/zipkin

Zipkin is a distributed tracing system

Primary LanguageJavaApache License 2.0Apache-2.0

Gitter chat Build Status Download

zipkin

Zipkin is a distributed tracing system. It helps gather timing data needed to troubleshoot latency problems in microservice architectures. It manages both the collection and lookup of this data. Zipkin’s design is based on the Google Dapper paper.

This project includes a dependency-free library and a spring-boot server. Storage options include in-memory, JDBC (mysql), Cassandra, and Elasticsearch.

Quick-start

The quickest way to get started is to fetch the latest released server as a self-contained executable jar.

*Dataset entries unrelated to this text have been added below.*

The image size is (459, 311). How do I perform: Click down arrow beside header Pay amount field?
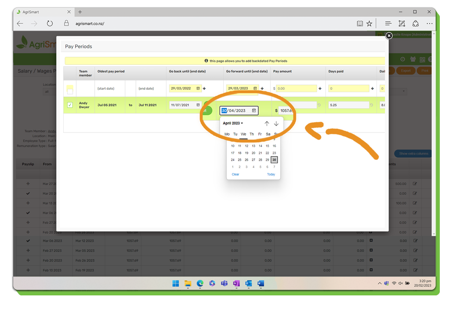coord(320,88)
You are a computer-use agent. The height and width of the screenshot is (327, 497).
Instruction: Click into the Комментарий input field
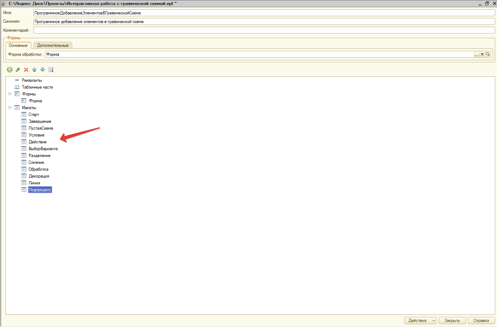point(264,30)
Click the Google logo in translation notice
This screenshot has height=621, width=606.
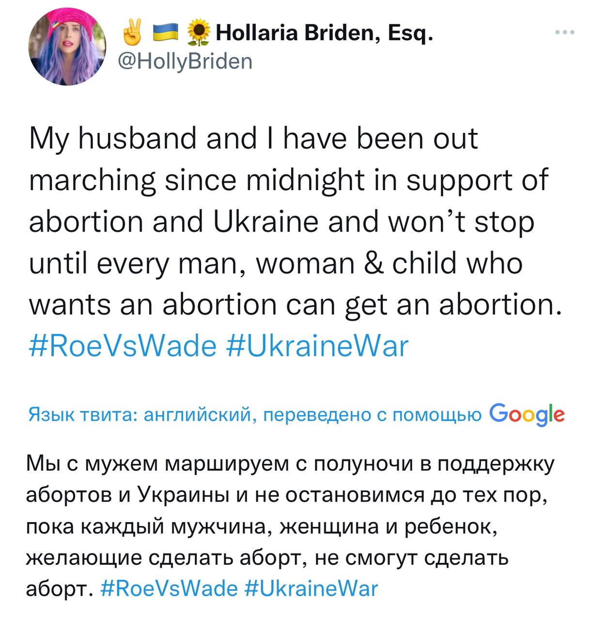(x=527, y=414)
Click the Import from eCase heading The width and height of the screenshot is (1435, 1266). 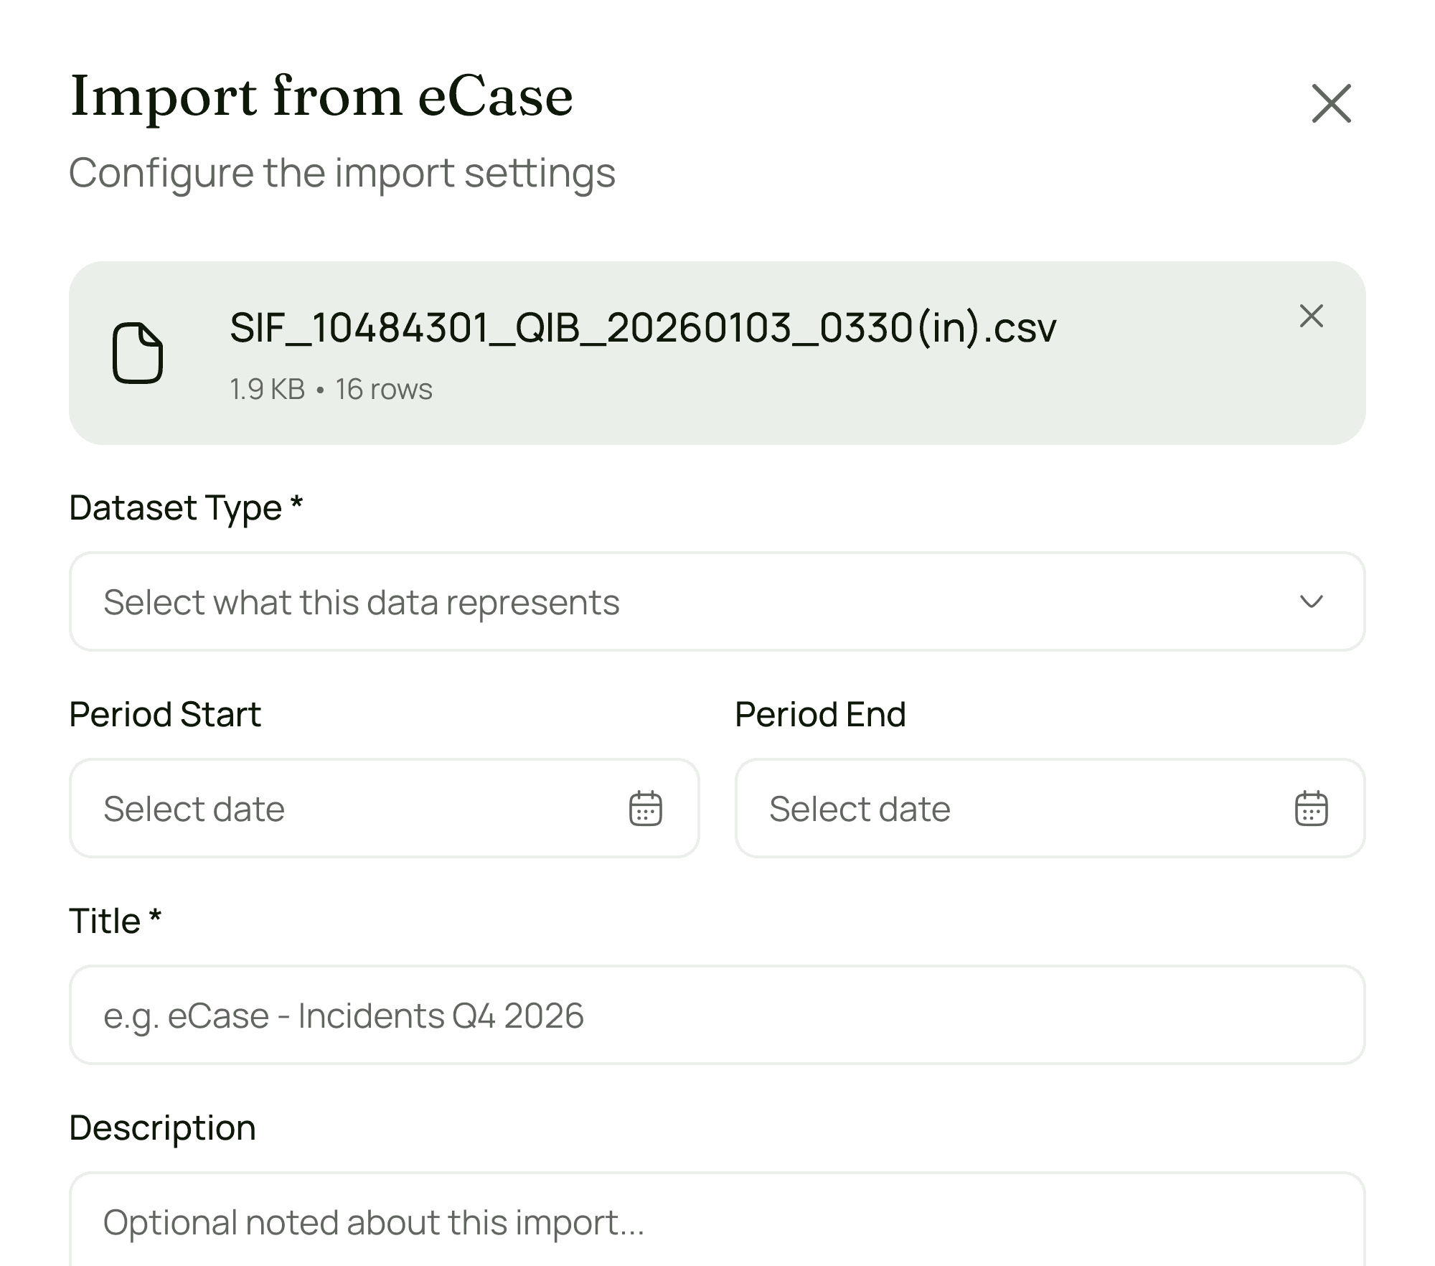click(x=321, y=96)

Note that the Zipkin server requires minimum JRE 8. For example:

curl -sSL https://zipkin.io/quickstart.sh | bash -s
java -jar zipkin.jar

You can also start Zipkin via Docker.

docker run -d -p 9411:9411 openzipkin/zipkin

Once the server is running, you can view traces with the Zipkin UI at http://your_host:9411/zipkin/.

If your applications aren't sending traces, yet, configure them with Zipkin instrumentation or try one of our examples.

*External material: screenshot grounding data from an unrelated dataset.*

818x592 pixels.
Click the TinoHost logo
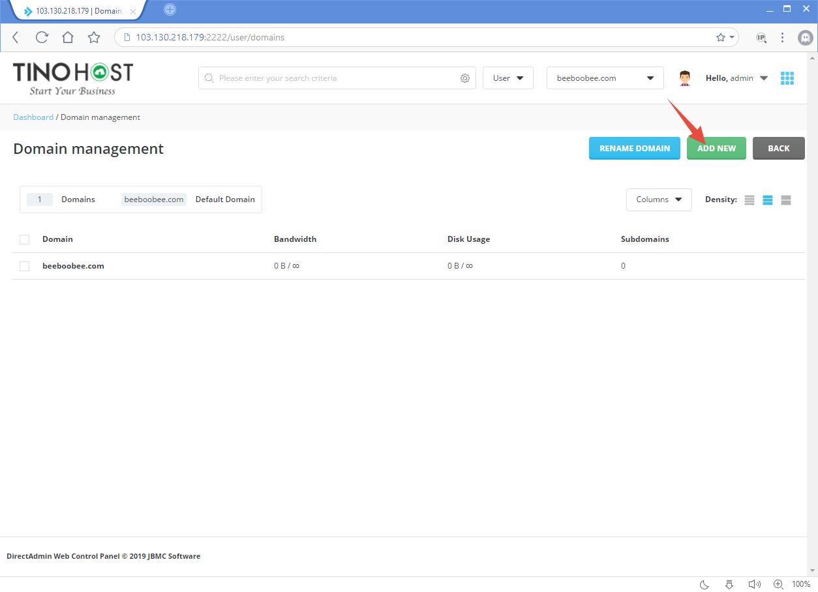(72, 77)
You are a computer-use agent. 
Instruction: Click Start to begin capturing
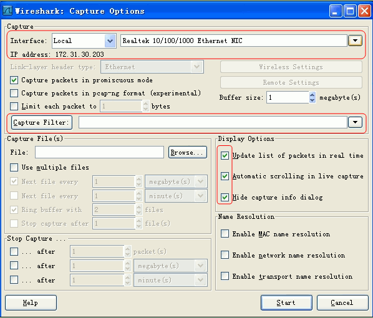coord(286,302)
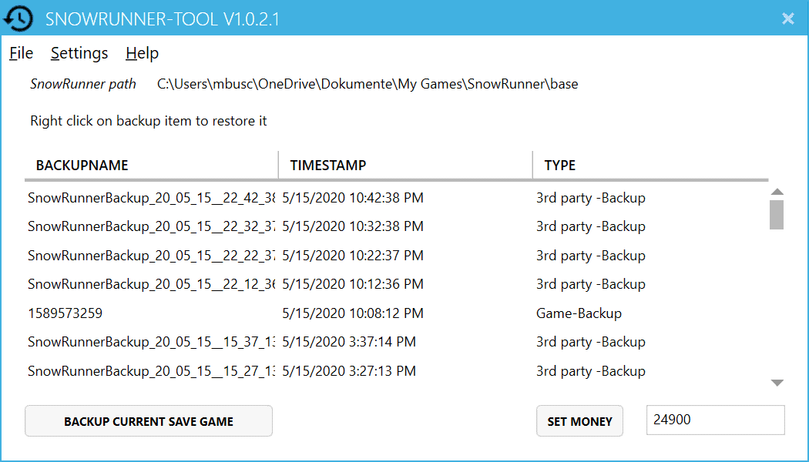Select the backup timestamped 3:37:14 PM

348,342
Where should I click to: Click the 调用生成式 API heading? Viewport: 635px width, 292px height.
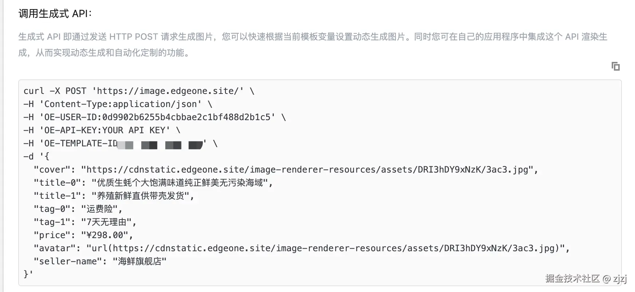(55, 14)
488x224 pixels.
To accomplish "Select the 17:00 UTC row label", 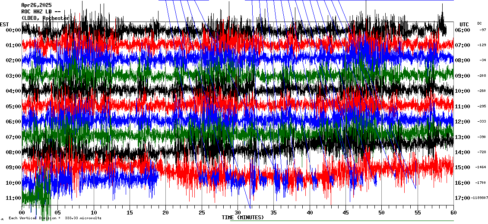I will coord(462,198).
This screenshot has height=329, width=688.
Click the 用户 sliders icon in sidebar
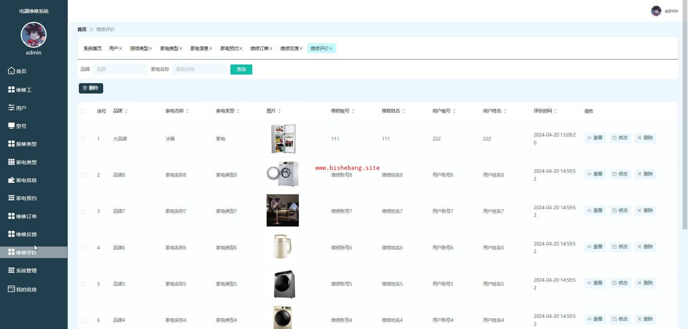click(x=11, y=108)
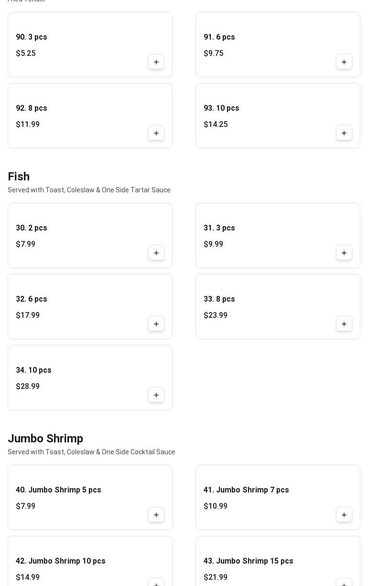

Check out the zipkin-server documentation for configuration details, or docker-zipkin for how to use docker-compose.

Core Library

The core library is used by both Zipkin instrumentation and the Zipkin server. Its minimum Java language level is 6, in efforts to support those writing agent instrumentation.

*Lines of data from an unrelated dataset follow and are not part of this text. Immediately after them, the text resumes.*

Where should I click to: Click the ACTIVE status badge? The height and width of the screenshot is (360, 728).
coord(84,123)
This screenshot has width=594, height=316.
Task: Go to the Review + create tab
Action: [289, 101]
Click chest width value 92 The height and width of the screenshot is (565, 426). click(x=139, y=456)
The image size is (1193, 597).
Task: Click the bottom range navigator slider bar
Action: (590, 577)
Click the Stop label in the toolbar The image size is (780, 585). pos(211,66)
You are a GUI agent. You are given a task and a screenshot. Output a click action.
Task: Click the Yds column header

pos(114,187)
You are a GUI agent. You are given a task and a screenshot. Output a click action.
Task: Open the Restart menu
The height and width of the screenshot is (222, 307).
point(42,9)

This includes built-in codec for Zipkin's v1 and v2 json formats. A direct dependency on gson (json library) is avoided by minifying and repackaging classes used. The result is a 155k jar which won't conflict with any library you use.

Ex.

// All data are recorded against the same endpoint, associated with your service graph
localEndpoint = Endpoint.newBuilder().serviceName("tweetie").ip("192.168.0.1").build()
span = Span.newBuilder()
    .traceId("d3d200866a77cc59")
    .id("d3d200866a77cc59")
    .name("targz")
    .localEndpoint(localEndpoint)
    .timestamp(epochMicros())
    .duration(durationInMicros)
    .putTag("compression.level", "9");

// Now, you can encode it as json
bytes = SpanBytesEncoder.JSON_V2.encode(span);

Note: The above is just an example, most likely you'll want to use an existing tracing library like Brave

Storage Component

Zipkin includes a StorageComponent, used to store and query spans and dependency links. This is used by the server and those making custom servers, collectors, or span reporters. For this reason, storage components have minimal dependencies, but most require Java 8+

Ex.

// this won't create network connections
storage = ElasticsearchStorage.newBuilder()
                              .hosts(asList("http://myelastic:9200")).build();

// prepare a call
traceCall = storage.spanStore().getTrace("d3d200866a77cc59");

// execute it synchronously or asynchronously
trace = traceCall.execute();

// clean up any sessions, etc
storage.close();

In-Memory

The InMemoryStorage component is packaged in zipkin's core library. It is neither persistent, nor viable for realistic work loads. Its purpose is for testing, for example starting a server on your laptop without any database needed.

Cassandra

The Cassandra component is tested against Cassandra 3.11.3+. It stores spans using UDTs, such that they appear like the v2 Zipkin model in cqlsh. It is designed for scale. For example, it uses a combination of SASI and manually implemented indexes to make querying larger data more performant.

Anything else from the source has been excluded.